Boredom has distinct physical and mental qualities.
Investigation of these qualities is by definition the antithesis of boredom.
For me, there seem to be two kinds.
One is a dull heavy blanket that makes me lean to one side or slump.
Paradoxically, at the same time the mind is exhausting itself running in circles half-awake, thinking about everything and nothing.
When I feel bored and tired it's actually because my mind is exhausting itself this way.
Noticing this and coming back to the object of meditation helps redirect all that energy.
It's amazing how bored sleepiness dissipates when re-collecting the mind onto the breath.
I'd say this boredom's root is ignorance, ignoring this present experience.
Just coming back to what you're doing is a good antidote.
The other main kind of boredom is resentful.
I don't WANT to be doing this, this chore needs to be done or that book would be a lot more interesting.
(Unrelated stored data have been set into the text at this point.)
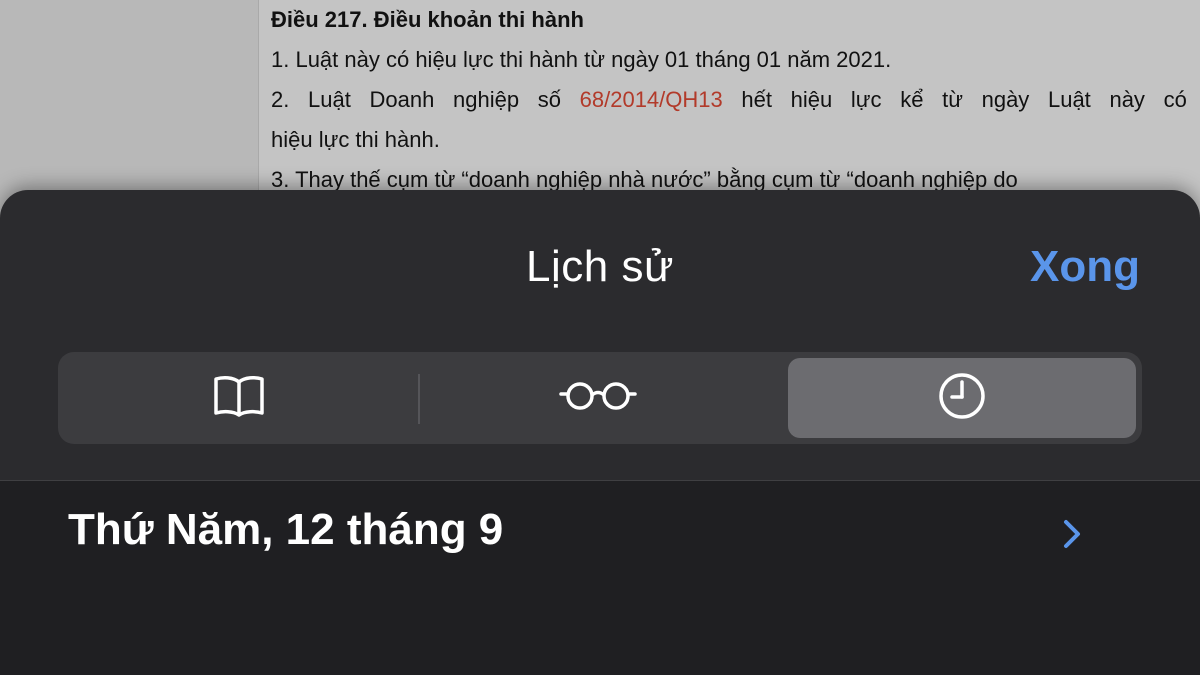 This screenshot has height=675, width=1200. I want to click on doc-word: lực, so click(866, 100).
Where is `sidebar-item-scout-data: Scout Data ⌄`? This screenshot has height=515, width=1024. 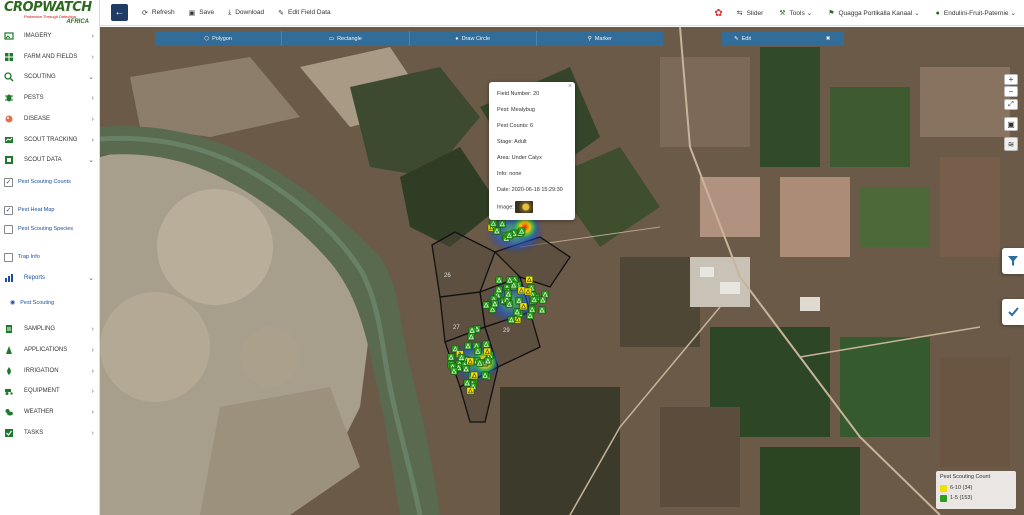
sidebar-item-scout-data: Scout Data ⌄ is located at coordinates (50, 160).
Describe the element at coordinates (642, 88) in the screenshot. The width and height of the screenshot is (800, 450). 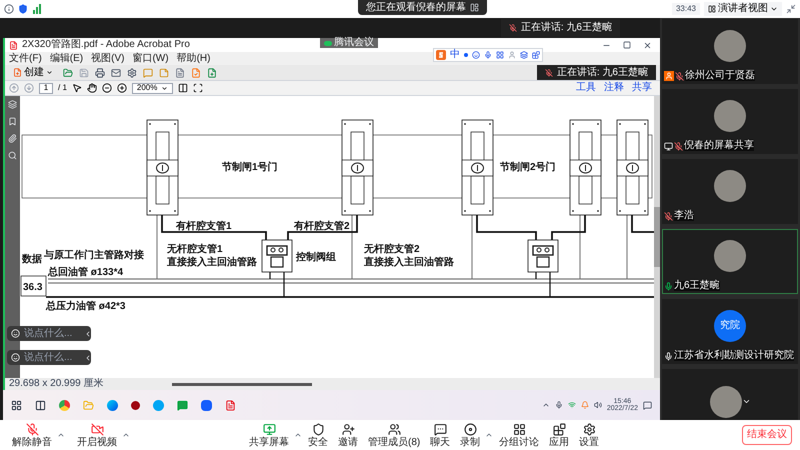
I see `panel-link: 共享` at that location.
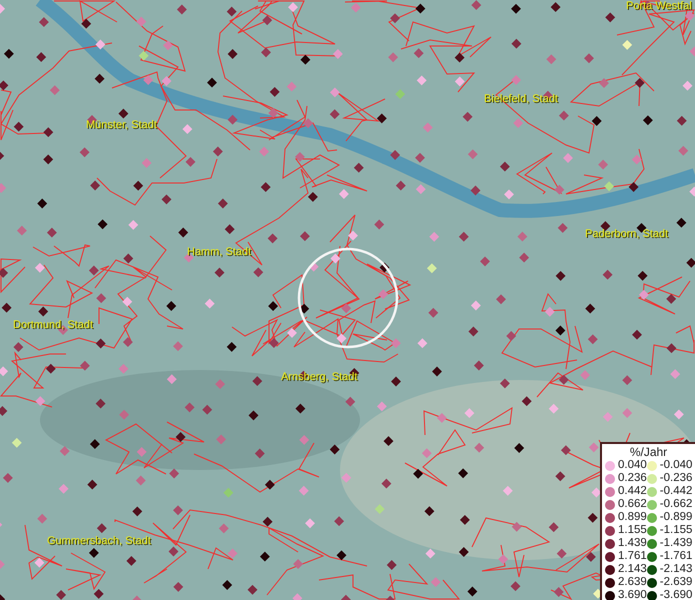  What do you see at coordinates (676, 544) in the screenshot?
I see `legend-value: -1.439` at bounding box center [676, 544].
Thoughts and agitation can feel like bees trapped in a jar.
I'd say this boredom's root is aversion, obviously to meditation.
Your choice of antidotes to aversion will help.
I try to think something like, "I know this is worthwhile, and for the benefit of others. What a precious opportunity that few get! I shouldn't waste it."
Anything to engender the gratitude and energy that are helpful in meditation.
It's extremely hard to sit through agitated boredom.
But a lot of meditation is precisely this kind of fact finding.
What are the qualities of my experience?
How will I recognize them in the future and not get swept away?
What happens if I watch this rise and fall?
Usually we don't let it get to the "fall" stage before reacting, including boredom.
Also, Henepola Gunaratana said that if you're bored during breathing/walking meditation, you can rest assured that you haven't properly investigated your object.
That is, you've already made the breath or a step into a two-dimensional picture to put on a mental shelf.
It no longer reflects the vibrant vitality of experience.
Finally, one antidote to boredom that I find fascinating is being like a mental gatekeeper.
Watch your object closely, and try to notice the sensation right before the mind tries to shift to something else.
You may be surprised at what you notice.